_Recorded information:_
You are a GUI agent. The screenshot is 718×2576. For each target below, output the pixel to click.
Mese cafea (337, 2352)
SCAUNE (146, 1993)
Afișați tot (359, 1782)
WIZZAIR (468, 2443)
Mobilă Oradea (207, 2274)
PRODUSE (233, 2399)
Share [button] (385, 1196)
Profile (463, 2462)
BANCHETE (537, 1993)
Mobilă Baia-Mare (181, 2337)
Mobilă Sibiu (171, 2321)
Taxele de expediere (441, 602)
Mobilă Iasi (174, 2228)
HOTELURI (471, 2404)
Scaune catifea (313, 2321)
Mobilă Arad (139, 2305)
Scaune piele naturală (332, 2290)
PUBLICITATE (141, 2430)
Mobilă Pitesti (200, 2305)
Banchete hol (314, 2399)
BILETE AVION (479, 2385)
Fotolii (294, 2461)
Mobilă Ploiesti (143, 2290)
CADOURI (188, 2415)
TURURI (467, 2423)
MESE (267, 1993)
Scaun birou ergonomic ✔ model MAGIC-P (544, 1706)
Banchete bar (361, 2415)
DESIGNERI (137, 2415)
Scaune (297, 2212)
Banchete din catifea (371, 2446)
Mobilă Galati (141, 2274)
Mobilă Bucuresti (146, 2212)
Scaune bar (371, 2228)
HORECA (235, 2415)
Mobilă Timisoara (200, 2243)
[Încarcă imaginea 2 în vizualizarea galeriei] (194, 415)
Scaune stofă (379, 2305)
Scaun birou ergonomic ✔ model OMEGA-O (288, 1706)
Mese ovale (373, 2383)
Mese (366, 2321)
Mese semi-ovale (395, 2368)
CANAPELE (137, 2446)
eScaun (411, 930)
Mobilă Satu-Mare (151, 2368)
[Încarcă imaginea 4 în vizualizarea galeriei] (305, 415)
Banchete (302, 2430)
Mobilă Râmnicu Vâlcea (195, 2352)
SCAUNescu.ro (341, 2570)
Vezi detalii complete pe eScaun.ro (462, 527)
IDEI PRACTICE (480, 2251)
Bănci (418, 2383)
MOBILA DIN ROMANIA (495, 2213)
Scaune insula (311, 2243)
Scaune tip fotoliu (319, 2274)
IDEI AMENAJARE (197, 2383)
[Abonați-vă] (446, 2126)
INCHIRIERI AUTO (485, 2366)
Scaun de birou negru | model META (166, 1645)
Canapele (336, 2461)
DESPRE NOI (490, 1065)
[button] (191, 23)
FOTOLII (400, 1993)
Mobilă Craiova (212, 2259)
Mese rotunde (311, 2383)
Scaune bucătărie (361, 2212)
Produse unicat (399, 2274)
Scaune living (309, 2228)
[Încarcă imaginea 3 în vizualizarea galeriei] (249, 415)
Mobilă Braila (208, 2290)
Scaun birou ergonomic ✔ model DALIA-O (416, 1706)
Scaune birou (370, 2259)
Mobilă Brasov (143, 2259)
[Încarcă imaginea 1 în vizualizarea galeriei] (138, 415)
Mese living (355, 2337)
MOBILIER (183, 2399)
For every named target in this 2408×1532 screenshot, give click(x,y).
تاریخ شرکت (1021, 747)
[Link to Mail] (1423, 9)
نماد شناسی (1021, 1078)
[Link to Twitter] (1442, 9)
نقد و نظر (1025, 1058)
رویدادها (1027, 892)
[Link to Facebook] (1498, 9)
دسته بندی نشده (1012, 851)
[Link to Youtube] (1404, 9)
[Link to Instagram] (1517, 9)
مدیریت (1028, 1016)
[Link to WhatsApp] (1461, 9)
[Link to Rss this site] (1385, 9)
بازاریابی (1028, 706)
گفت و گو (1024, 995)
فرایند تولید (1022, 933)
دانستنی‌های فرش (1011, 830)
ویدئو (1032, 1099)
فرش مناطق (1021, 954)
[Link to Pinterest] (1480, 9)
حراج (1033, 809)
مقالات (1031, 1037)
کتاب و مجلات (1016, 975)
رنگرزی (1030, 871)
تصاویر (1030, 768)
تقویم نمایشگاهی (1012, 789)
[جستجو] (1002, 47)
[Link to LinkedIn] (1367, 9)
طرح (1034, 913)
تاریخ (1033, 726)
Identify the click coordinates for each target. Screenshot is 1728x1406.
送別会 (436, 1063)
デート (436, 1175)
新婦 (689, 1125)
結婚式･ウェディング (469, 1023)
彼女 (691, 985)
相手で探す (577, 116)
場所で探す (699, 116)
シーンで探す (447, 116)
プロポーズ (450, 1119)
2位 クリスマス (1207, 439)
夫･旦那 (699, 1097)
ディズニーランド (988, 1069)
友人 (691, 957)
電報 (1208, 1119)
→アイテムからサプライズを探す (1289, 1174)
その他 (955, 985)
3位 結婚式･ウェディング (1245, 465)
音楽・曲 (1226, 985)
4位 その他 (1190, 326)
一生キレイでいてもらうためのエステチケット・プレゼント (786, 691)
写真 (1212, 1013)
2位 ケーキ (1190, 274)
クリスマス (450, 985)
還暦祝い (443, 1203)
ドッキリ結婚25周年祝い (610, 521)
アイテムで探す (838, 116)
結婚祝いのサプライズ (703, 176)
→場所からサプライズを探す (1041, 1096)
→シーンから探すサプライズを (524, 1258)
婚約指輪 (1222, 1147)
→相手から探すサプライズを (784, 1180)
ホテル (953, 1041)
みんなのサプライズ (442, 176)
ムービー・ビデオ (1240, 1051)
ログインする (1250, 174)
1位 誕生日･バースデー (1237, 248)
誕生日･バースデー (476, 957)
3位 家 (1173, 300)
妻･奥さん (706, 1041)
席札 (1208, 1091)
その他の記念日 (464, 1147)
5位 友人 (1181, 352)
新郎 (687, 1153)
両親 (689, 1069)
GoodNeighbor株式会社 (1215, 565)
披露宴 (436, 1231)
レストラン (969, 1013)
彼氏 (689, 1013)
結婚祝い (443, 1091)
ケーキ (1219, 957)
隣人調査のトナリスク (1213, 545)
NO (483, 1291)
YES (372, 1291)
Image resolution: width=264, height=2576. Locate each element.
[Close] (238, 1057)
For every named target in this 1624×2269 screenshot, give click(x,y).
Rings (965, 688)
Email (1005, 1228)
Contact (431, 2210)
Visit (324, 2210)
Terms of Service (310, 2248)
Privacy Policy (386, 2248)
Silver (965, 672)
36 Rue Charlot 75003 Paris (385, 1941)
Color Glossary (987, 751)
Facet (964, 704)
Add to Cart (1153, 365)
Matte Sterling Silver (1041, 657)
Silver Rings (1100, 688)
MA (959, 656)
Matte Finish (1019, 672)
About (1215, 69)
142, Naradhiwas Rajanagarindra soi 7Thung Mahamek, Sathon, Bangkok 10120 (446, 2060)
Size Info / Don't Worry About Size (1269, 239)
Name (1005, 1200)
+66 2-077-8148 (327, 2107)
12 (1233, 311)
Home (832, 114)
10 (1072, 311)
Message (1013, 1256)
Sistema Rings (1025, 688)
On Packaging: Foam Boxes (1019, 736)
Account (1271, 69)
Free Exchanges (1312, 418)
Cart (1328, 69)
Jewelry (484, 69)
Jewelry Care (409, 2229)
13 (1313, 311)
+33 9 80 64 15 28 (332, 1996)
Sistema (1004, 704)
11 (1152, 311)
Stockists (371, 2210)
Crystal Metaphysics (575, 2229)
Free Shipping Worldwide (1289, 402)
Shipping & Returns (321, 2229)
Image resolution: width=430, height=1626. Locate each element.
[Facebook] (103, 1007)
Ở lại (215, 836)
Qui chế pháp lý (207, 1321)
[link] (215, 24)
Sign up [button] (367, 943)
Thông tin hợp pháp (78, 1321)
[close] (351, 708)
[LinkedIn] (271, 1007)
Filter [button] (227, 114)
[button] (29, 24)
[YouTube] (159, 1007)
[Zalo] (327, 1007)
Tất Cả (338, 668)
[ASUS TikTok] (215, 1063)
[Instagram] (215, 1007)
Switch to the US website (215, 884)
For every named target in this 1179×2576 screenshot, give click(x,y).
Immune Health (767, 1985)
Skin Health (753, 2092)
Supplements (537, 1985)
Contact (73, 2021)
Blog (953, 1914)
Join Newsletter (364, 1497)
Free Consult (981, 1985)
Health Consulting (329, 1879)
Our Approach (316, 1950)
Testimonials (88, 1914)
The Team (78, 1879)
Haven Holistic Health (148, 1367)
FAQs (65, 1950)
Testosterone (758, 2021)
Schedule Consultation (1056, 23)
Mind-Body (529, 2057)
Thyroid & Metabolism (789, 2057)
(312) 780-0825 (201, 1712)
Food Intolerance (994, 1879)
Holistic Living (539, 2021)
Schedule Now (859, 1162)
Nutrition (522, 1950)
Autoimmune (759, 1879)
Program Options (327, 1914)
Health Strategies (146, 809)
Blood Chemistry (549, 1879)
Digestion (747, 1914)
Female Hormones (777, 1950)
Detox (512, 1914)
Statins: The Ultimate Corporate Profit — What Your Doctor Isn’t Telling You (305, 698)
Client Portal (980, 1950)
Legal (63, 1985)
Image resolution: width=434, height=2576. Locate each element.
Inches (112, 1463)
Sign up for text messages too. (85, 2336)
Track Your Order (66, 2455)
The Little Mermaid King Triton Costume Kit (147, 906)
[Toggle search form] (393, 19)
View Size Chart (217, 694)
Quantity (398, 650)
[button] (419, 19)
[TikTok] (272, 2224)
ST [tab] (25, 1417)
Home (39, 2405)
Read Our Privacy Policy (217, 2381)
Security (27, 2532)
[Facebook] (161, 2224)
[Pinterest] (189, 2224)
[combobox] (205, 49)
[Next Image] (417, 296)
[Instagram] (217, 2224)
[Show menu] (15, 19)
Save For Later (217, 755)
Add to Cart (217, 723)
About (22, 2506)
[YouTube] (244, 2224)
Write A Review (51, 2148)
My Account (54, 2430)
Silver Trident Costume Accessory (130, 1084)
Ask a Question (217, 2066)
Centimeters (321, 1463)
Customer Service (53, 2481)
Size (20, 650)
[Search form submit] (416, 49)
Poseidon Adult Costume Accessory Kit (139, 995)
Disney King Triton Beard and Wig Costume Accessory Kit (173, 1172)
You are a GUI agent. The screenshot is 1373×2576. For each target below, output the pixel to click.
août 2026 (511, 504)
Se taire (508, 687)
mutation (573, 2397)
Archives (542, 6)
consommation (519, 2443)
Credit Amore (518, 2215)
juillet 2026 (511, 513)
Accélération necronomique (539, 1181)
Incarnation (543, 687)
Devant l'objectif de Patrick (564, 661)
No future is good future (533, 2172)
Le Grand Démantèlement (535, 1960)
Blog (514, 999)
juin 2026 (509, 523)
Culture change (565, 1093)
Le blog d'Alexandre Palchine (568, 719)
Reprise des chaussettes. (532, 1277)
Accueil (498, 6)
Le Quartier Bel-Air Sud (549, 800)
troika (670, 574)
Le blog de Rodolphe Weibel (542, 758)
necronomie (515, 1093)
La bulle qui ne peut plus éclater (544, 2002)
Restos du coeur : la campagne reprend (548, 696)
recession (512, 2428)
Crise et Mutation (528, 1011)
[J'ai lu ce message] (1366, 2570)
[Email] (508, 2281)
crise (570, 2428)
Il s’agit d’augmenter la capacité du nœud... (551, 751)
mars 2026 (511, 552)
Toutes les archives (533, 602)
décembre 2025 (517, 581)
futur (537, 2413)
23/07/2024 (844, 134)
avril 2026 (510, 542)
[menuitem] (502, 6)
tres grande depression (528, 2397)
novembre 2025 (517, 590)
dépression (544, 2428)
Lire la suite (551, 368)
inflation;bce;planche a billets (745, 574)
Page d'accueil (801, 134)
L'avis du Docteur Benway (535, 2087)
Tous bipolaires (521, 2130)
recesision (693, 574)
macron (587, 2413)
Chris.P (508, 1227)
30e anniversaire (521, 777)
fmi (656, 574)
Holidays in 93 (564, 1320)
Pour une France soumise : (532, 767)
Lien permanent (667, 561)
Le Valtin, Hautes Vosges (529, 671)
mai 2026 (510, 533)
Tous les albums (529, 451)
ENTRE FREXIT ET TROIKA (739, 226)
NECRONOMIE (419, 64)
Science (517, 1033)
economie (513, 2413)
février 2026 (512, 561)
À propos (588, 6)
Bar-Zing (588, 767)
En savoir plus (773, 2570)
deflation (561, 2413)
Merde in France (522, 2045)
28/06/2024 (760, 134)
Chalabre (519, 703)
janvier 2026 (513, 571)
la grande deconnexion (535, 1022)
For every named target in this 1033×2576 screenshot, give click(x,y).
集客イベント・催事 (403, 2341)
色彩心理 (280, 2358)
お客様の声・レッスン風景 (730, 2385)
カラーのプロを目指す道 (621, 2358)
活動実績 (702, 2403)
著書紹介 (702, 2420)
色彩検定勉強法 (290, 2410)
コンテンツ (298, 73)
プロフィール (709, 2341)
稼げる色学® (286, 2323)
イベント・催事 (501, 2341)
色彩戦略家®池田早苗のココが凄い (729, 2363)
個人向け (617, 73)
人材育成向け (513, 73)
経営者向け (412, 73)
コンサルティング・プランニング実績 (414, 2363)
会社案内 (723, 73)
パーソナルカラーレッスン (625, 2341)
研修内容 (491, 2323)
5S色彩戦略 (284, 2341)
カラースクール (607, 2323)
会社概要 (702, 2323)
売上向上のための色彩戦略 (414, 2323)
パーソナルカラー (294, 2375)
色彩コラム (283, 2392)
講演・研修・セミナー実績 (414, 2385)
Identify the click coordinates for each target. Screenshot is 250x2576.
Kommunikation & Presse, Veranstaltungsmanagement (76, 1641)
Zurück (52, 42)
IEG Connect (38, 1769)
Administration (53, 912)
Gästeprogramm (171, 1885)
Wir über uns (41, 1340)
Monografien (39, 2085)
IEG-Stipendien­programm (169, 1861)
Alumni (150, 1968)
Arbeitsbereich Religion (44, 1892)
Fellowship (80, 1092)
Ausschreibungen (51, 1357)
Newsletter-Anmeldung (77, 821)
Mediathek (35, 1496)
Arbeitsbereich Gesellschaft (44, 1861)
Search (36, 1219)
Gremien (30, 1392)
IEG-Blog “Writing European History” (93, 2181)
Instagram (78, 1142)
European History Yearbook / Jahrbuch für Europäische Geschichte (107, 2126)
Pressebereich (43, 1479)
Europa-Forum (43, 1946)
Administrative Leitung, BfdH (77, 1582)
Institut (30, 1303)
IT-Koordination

_Exercise description:_ Report back each line of the entries that holds the string "Silver".

_Answer for this exercise:_
Silver (965, 672)
Matte Sterling Silver (1041, 657)
Silver Rings (1100, 688)
Silver Trident Costume Accessory (130, 1084)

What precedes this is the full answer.